ファイナンシャルプランナーの勉強や投資に関する勉強をすることも、資産運用をするための一つの手段です。

専門知識を習得すれば、第三者の知識に頼る必要がなく自ら資産運用を行う自信にもつながるでしょう。

また資産運用の代行を依頼する場合でも、代行先の業者がどのような運用を行うのか理解するための知識は必要です。

プロに任せっきりにするのではなく、最低限の知識は身につけておきましょう。

4.良い資産運用の代行先の見つけ方

資産運用の代行を頼むのであれば、優良な代行先を見つけたいものです。

ここでは、安全で信頼できる資産運用代行先を見つけるポイントについて紹介します。

運用方法について詳細な説明がある

代行先に資産運用を任せる場合でも、預けた資産がどのような方法で運用されているのか把握しておく必要があります。

信頼できる投資先であれば、運用方法について詳しく説明してくれるはずです。

逆に、詳細な運用方法を説明しないような不誠実な代行先は、リスクが高いので避けるのが賢明です。

また代行先の中には、仕組みが複雑で理解しづらいような投資手法を提案してくる業者もいるでしょう。

そのような場合は、無理にその代行先にこだわるのではなく、別の代行先を探すことも必要となります。

また説明を聞くだけでなく、許容できるリスクや運用方針などを明確に伝えることも大切です。

自分が提示したリスク許容度や運用方針がしっかり運用計画に反映されていることを確認し、納得したうえで依頼しましょう。

手数料が適正な価格である

手数料は資産運用におけるコストです。

せっかく資産運用で利益が出ても、代行先に支払う手数料によってその利益が消えてしまっては本末転倒です。

そのため、手数料が適正価格であるかどうかも、代行先を選ぶうえで重要なポイントとなります。

資産運用の代行先の中には、不当な手数料を請求してくるところもあります。

手数料の適正価格は、代行を依頼する資産額や投資方法によって異なるため一概にはいえませんが、同じようなサービスを提供する複数の代行先から話を聞いて、手数料を比較検討することをおすすめします。
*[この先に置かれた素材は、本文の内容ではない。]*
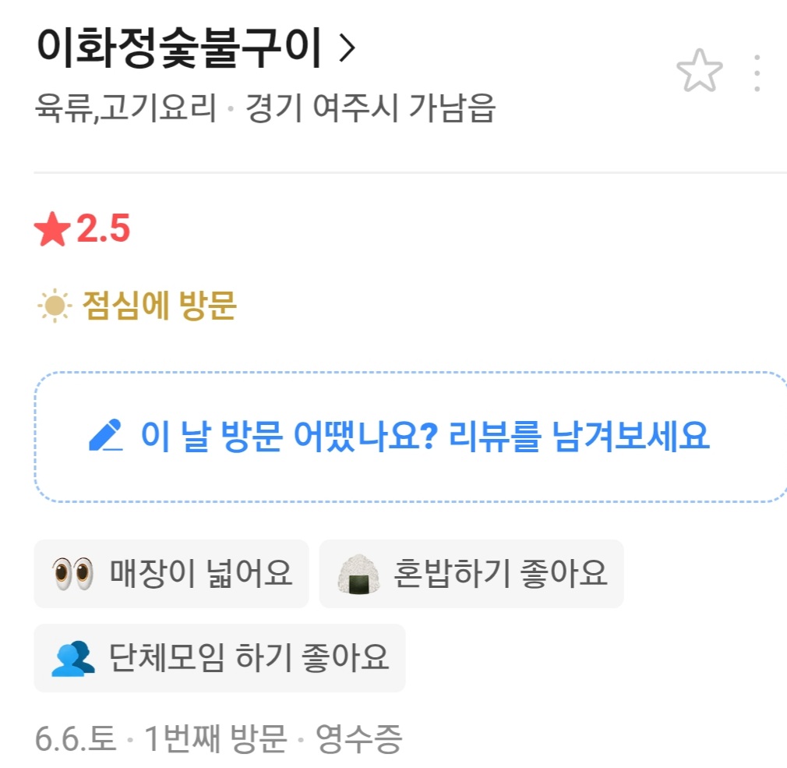
Task: Tap '이 날 방문 어땠나요? 리뷰를 남겨보세요' text
Action: pos(425,436)
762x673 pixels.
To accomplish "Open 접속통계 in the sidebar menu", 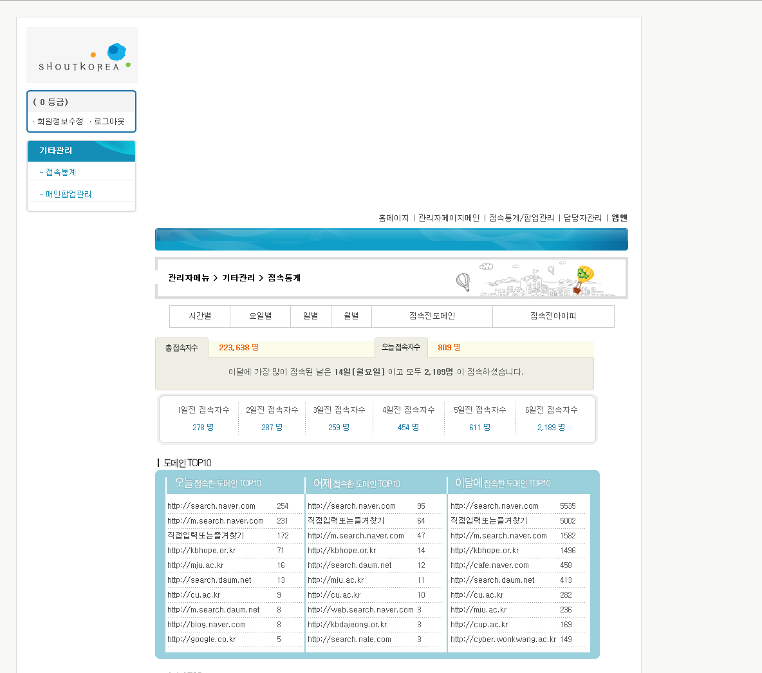I will (60, 172).
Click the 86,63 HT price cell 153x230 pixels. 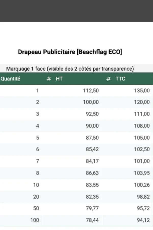pyautogui.click(x=92, y=173)
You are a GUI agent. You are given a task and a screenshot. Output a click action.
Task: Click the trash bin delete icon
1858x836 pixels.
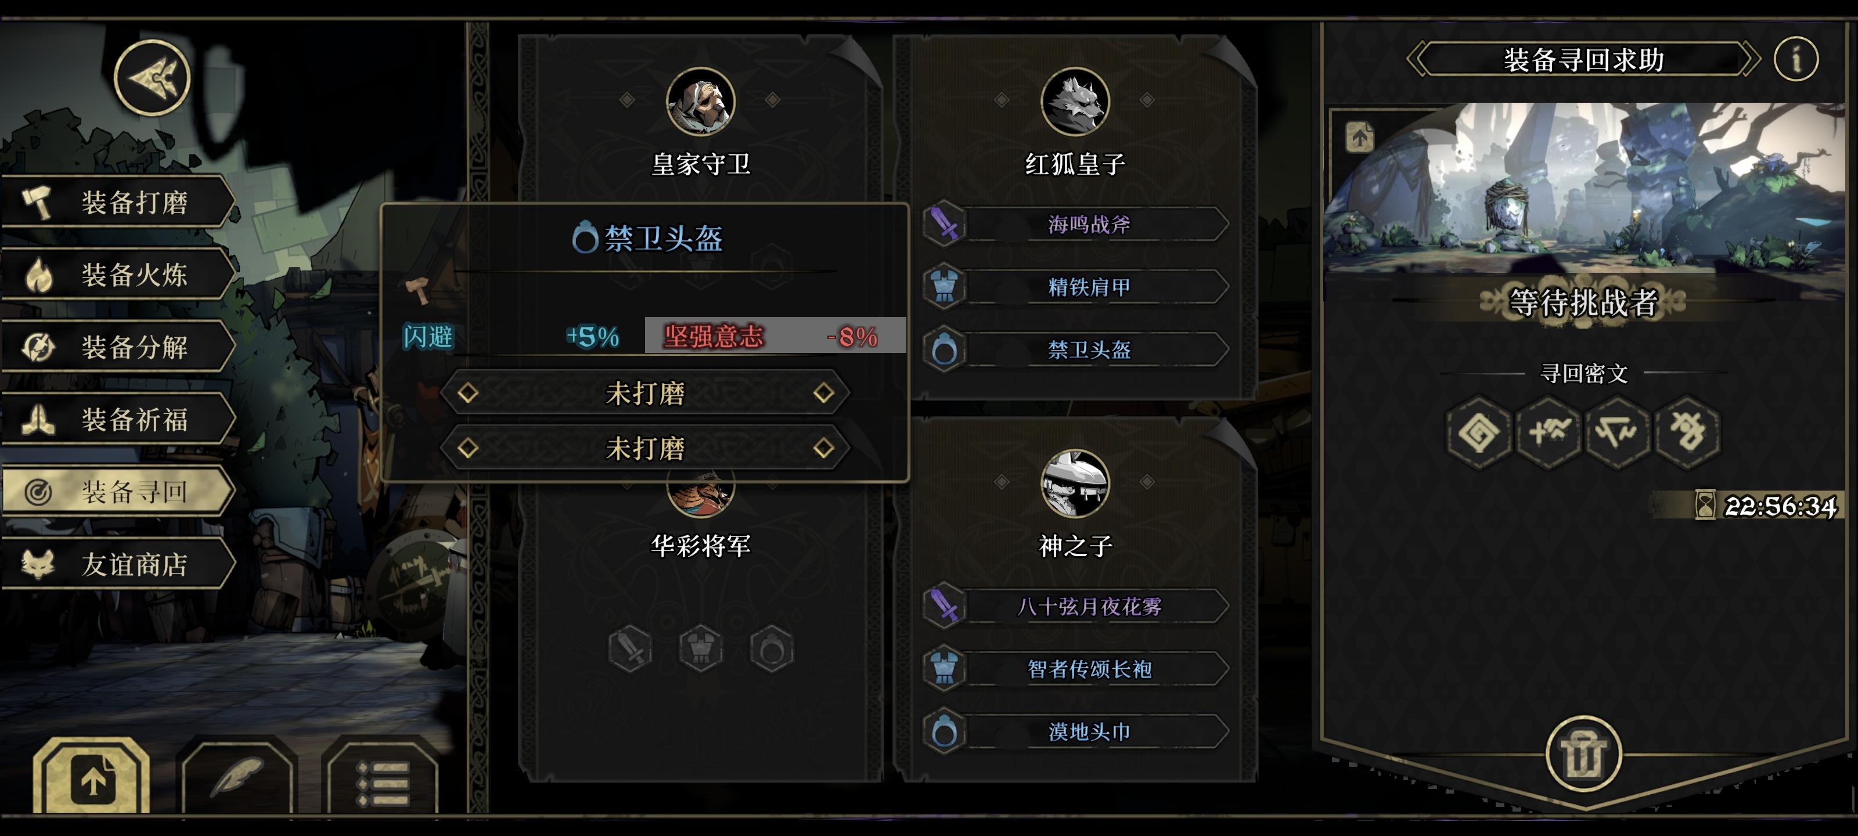1583,754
1社だけでは請求されている手数料が適正かどうか、判断がつかないからです。

複数社から手数料の目安を提示してもらい、極端に手数料が高い業者があればそこは避けたほうがよいでしょう。

無登録業者は金融庁のHPでチェックする

資産運用の代行業者の中には無登録業者も存在します。

銀行や証券会社など名の通った業者ならその心配はないですが、独立系や海外系の資産運用代行業者の場合は注意が必要です。

すでに金融庁から警告が出されている無登録業者は、金融庁のホームページで確認することができます。

少しでも怪しいと感じたら、無登録業者のリストにその業者の名前が載っていないか、確認してみましょう。

5.まとめ|個人による資産運用代行は法律違反!信頼できる代行先を探そう

資産運用の代行には投資運用業の免許取得が必要であり、無登録で資産運用代行をすることは法律で禁じられています。

たとえ親族や知人であっても個人で資産運用の代行をすると違法行為に該当するため、その点を踏まえたうえで適正な代行先に依頼することが大切です。

違法となるケースを十分に把握したうえで、安全で信頼できる資産運用の代行先を見つけましょう。

自分に合った資産運用を代行してもらうことで、将来的に自分で資産運用を行うための知識を得るきっかけにもなるでしょう。